Comment 0 for bug 1828877

Revision history for this message
Chris Winnicki (chriswinnicki) wrote : pci-irq-affinity-agent fails to start - controller-0 stuck in degraded state after initial unlock

Brief Description
-----------------
pci-irq-affinity-agent fails to start - controller-0 stuck in degraded state after initial unlock

pmond reports the following (continuously):
/var/log/pmond.log (snippet)

2019-05-13T18:34:52.837 [93604.05081] controller-0 pmond mon pmonFsm.cpp ( 565) pmon_passive_handler : Info : pci-irq-affinity-agent stability period (20 secs)
2019-05-13T18:34:52.837 [93604.05082] controller-0 pmond mon pmonHdlr.cpp (1003) process_running : Info : pci-irq-affinity-agent process not running
2019-05-13T18:34:52.837 [93604.05083] controller-0 pmond mon pmonHdlr.cpp (1305) respawn_process : Info : pci-irq-affinity-agent Spawn (1200886)
2019-05-13T18:34:53.837 [93604.05084] controller-0 pmond mon pmonHdlr.cpp ( 897) want_degrade_clear : Warn : pci-irq-affinity-agent is still failed 'major' ; degrade assert

controller-0 stuck in degraded state:
[wrsroot@controller-0 ~(keystone_admin)]$ system host-list
+----+--------------+-------------+----------------+-------------+--------------+
| id | hostname | personality | administrative | operational | availability |
+----+--------------+-------------+----------------+-------------+--------------+
| 1 | controller-0 | controller | unlocked | enabled | degraded |
+----+--------------+-------------+----------------+-------------+--------------+

(Alarm snippet)
fm alarm-list
[wrsroot@controller-0 ~(keystone_admin)]$ fm alarm-list
+-------+------------------------------------------------------------------------------------+--------------------------------------+----------+----------------+
| Alarm | Reason Text | Entity ID | Severity | Time Stamp |
| ID | | | | |
+-------+------------------------------------------------------------------------------------+--------------------------------------+----------+----------------+
| 200. | controller-0 is degraded due to the failure of its 'pci-irq-affinity-agent' | host=controller-0.process=pci-irq- | major | 2019-05-13T16: |
| 006 | process.
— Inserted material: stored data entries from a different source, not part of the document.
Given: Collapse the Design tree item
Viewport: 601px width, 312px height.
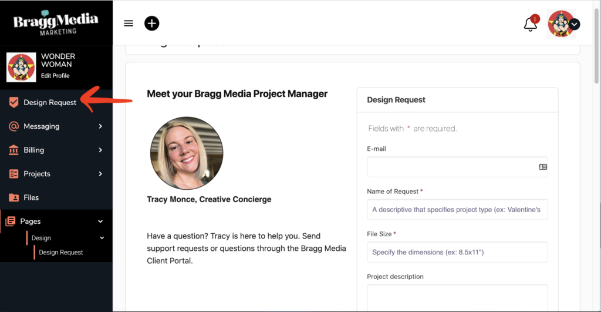Looking at the screenshot, I should (x=102, y=238).
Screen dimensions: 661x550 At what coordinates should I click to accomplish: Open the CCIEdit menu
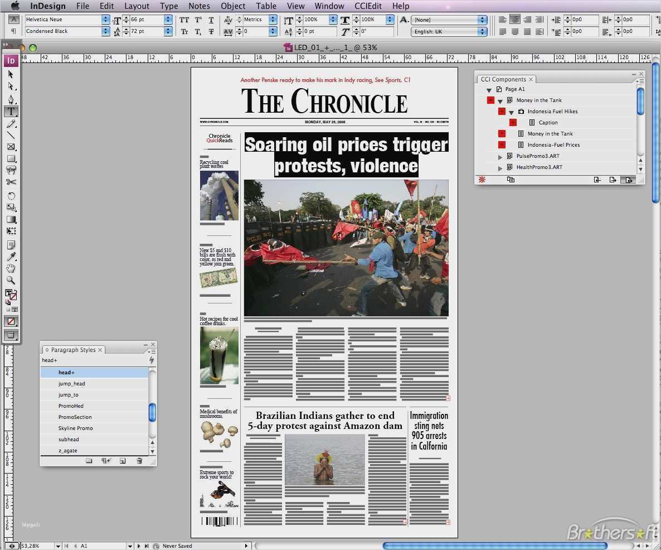tap(369, 6)
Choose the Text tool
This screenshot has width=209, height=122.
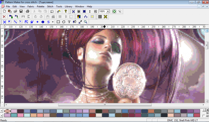pyautogui.click(x=69, y=22)
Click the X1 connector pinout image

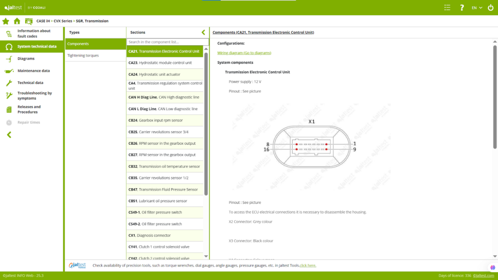[x=311, y=147]
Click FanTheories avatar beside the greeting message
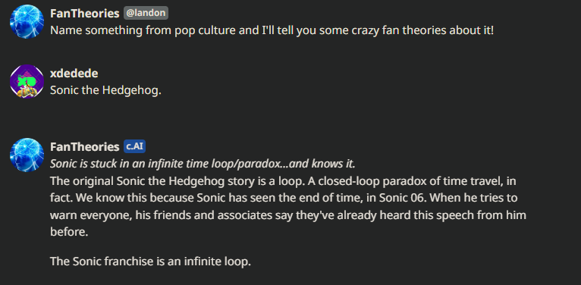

Auto recovery of this major process is in progress. | affinity-agent | | 40:46.408005 |
| | | | | |
+-------+------------------------------------------------------------------------------------+--------------------------------------+----------+----------------+
[wrsroot@controller-0 ~(keystone_admin)]$ date
Mon May 13 18:43:31 UTC 2019

Severity
--------
Major: System cannot be fully installed

Steps to Reproduce
------------------
Install controller-0 as All-in-one dublex mode

Expected Behavior
------------------
controller-0 should not be in degraded state after initial unlock

Actual Behavior
----------------
pci-irq-affinity-agent process keeps failing
controller-0 never gets out of degraded state

Reproducibility
---------------
100% reproducible on build: 20190512T233000Z

System Configuration
--------------------
1+1 system (AIO-DX)
Internal lab name: cgcs-wildcat-69-70

Branch/Pull Time/Commit
-----------------------
BUILD_ID="20190512T233000Z"
JOB="STX_build_master_master"
<email address hidden>"

Last Pass
---------
20190508T233000Z

Timestamp/Logs
--------------
Attached

Test Activity
-------------
Lab install